BEGIN

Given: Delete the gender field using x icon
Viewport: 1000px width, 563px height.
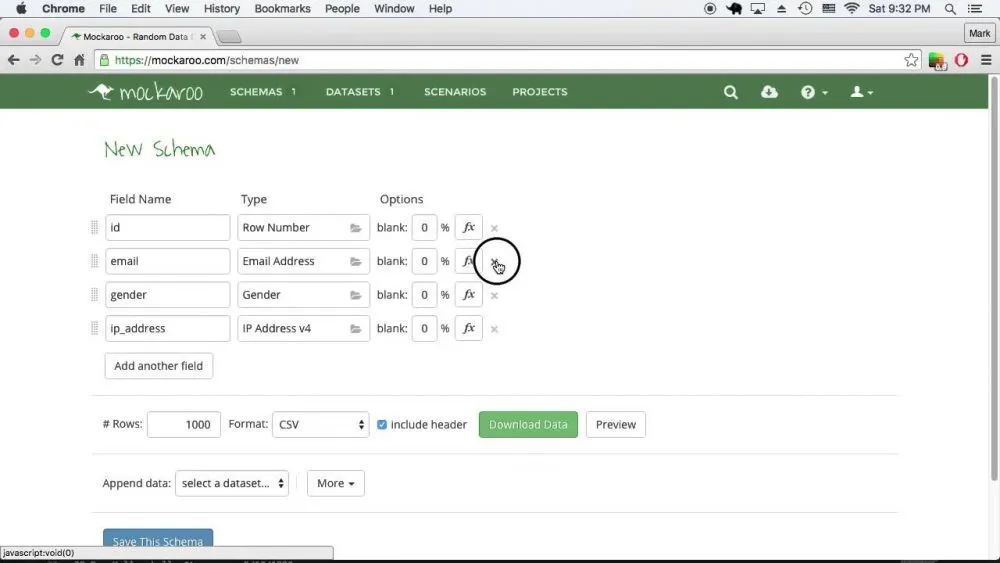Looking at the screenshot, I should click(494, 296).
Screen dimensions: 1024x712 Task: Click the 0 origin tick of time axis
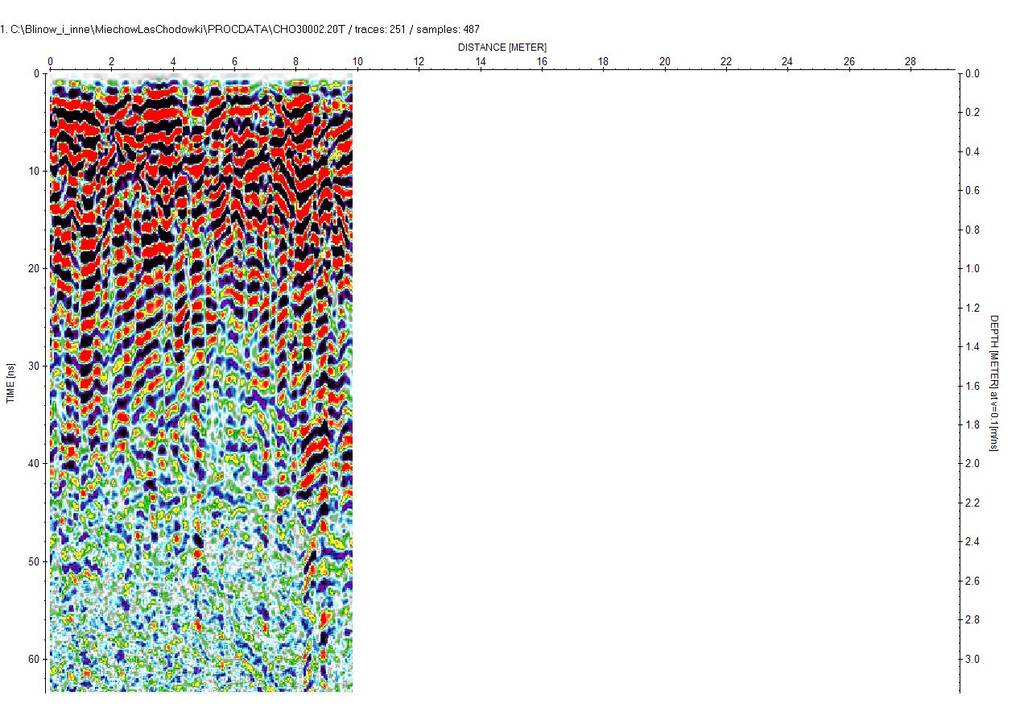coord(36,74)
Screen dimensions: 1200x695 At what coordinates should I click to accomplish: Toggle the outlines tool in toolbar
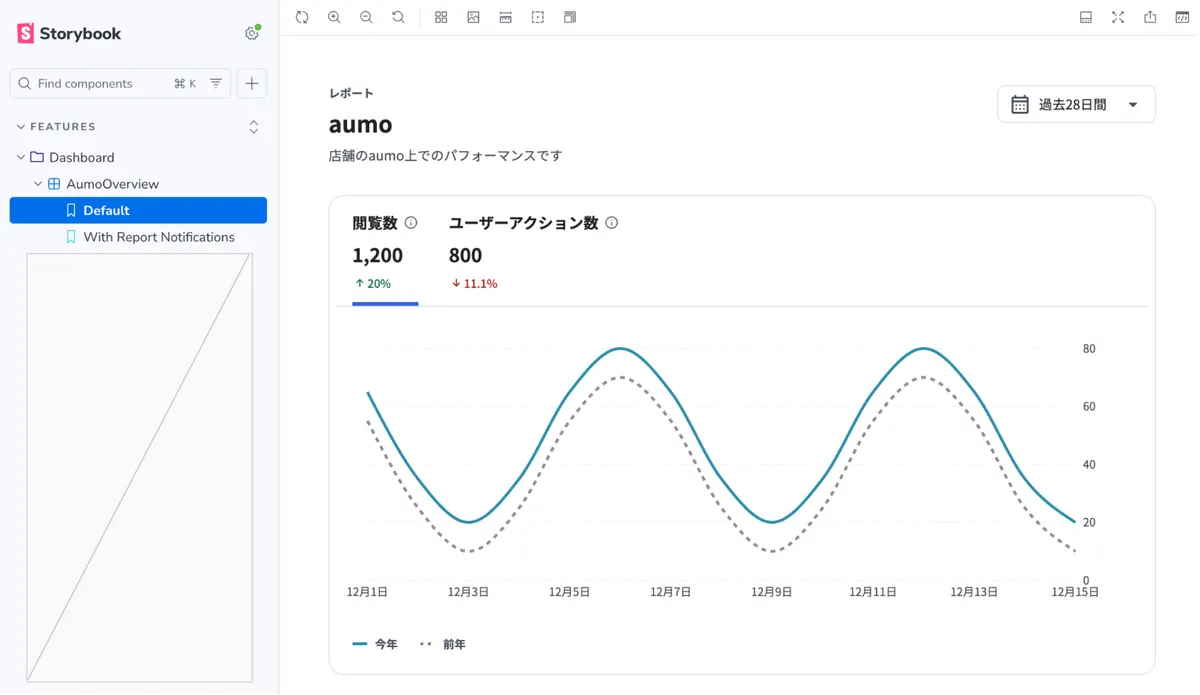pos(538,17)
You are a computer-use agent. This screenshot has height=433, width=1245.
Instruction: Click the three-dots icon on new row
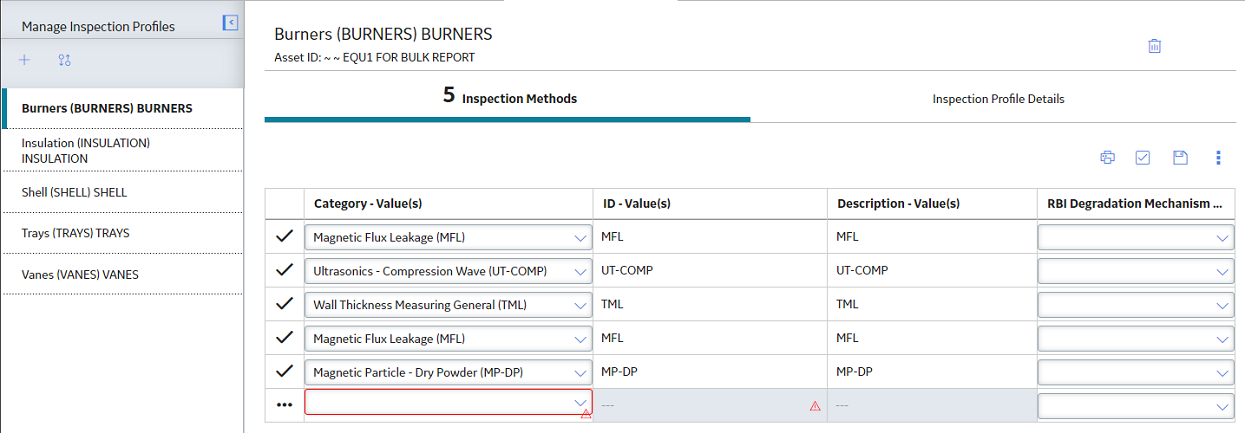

END

#### Work task:
Skip the pictures and print exactly the lines from the one containing "Screen dimensions: 1200x695" through the end of the records above.

#### Expected output:
Screen dimensions: 1200x695 At what coordinates should I click to accomplish: Toggle the outlines tool in toolbar
pos(538,17)
You are a computer-use agent. This screenshot has height=433, width=1245.
Instruction: Click the three-dots icon on new row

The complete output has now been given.